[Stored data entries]
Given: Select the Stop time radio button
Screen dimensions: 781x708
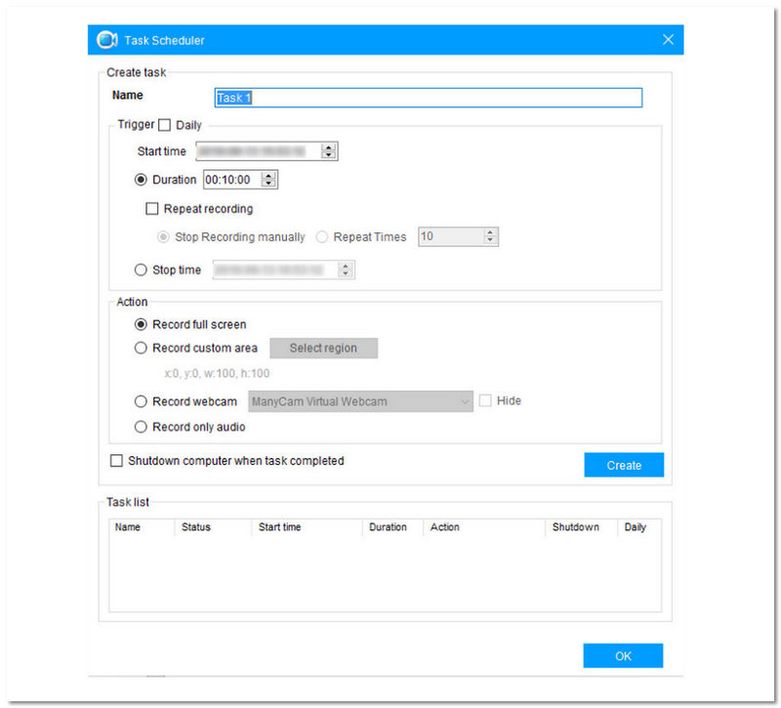Looking at the screenshot, I should pyautogui.click(x=141, y=270).
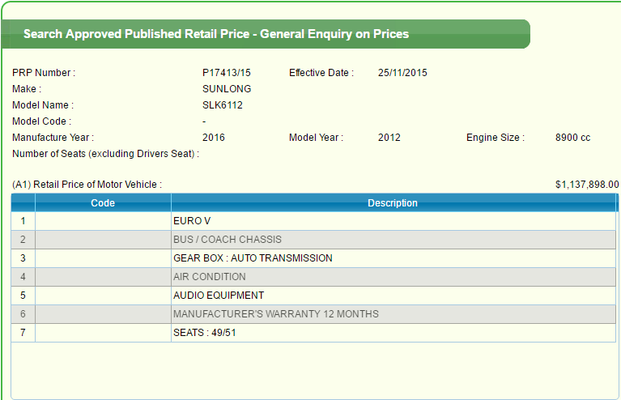
Task: Click the green page title banner
Action: click(267, 34)
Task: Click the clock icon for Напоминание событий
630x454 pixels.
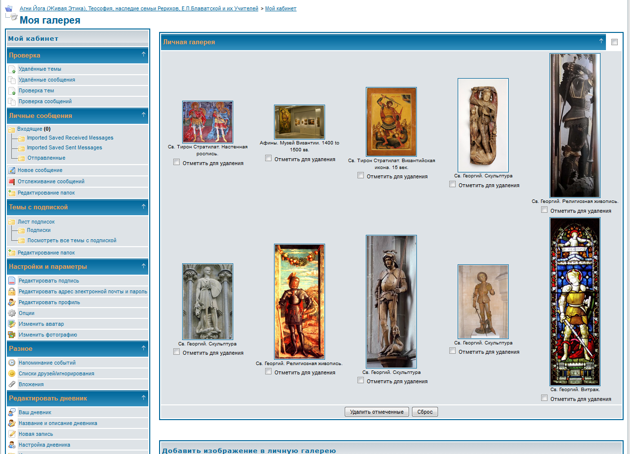Action: coord(12,363)
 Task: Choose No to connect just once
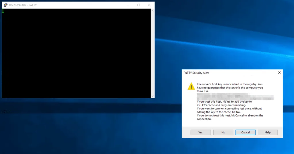click(x=223, y=132)
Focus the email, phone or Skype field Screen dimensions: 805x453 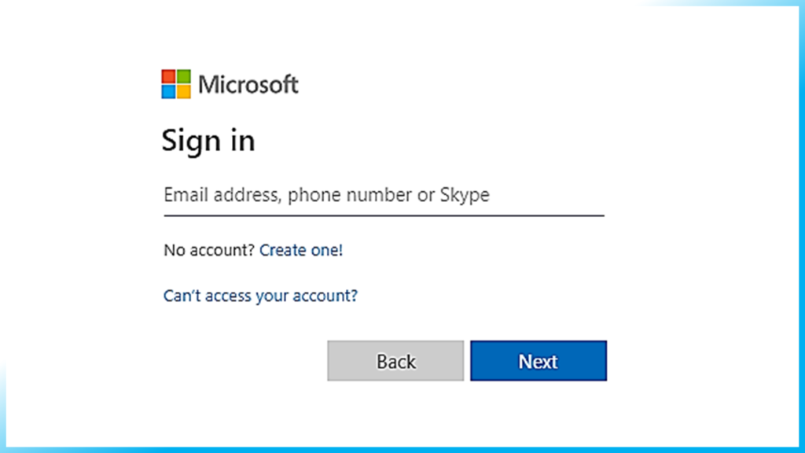[383, 195]
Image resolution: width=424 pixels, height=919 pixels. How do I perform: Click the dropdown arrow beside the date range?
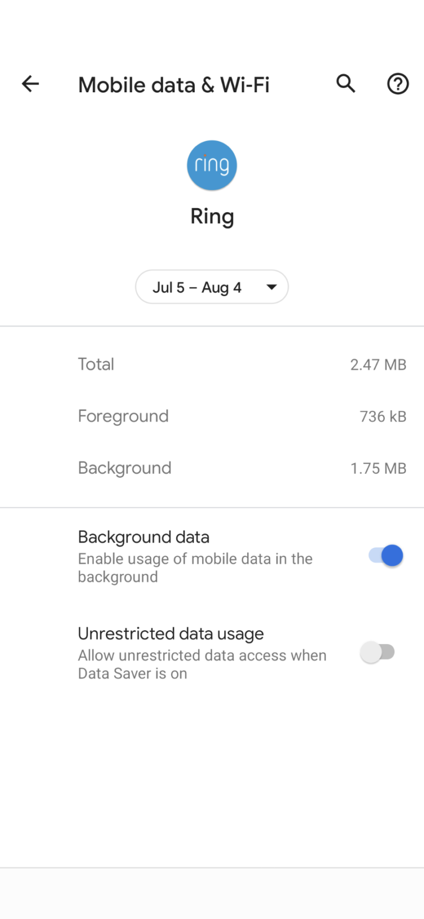[271, 287]
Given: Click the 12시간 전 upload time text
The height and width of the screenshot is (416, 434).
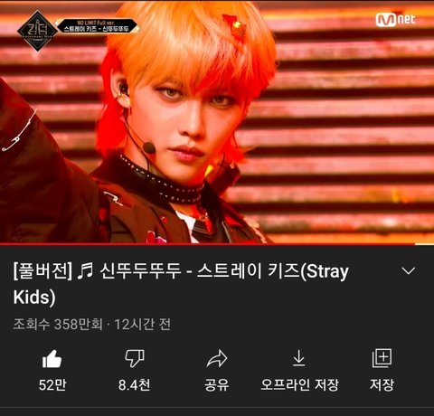Looking at the screenshot, I should click(x=143, y=325).
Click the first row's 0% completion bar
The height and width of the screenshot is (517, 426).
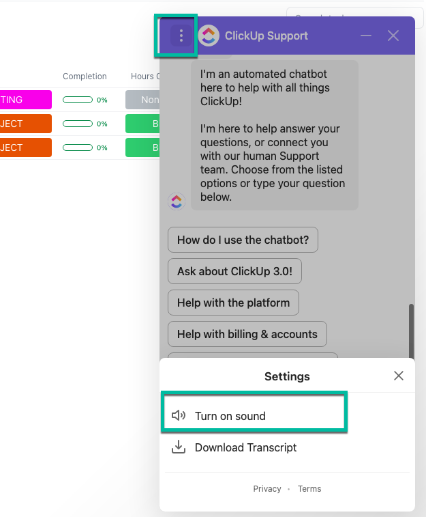click(x=78, y=100)
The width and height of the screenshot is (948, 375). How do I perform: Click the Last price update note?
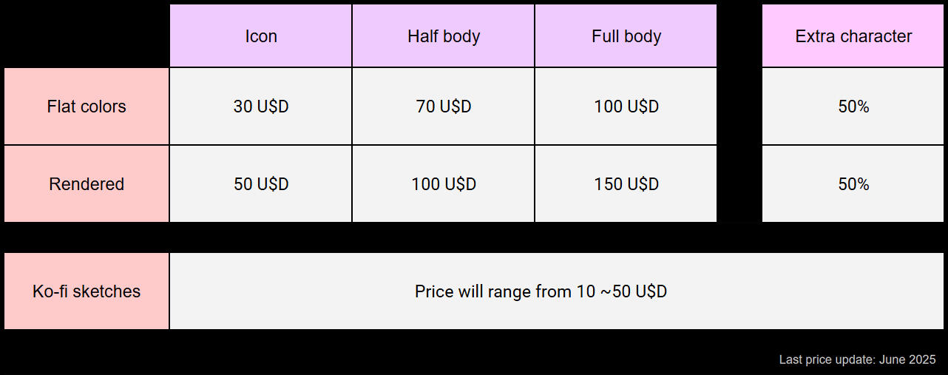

(What the exercise asks) The word is "time". Copy every line above where it appears.

(Response to the task)
Given: Select the Stop time radio button
Given: Click the 12시간 전 upload time text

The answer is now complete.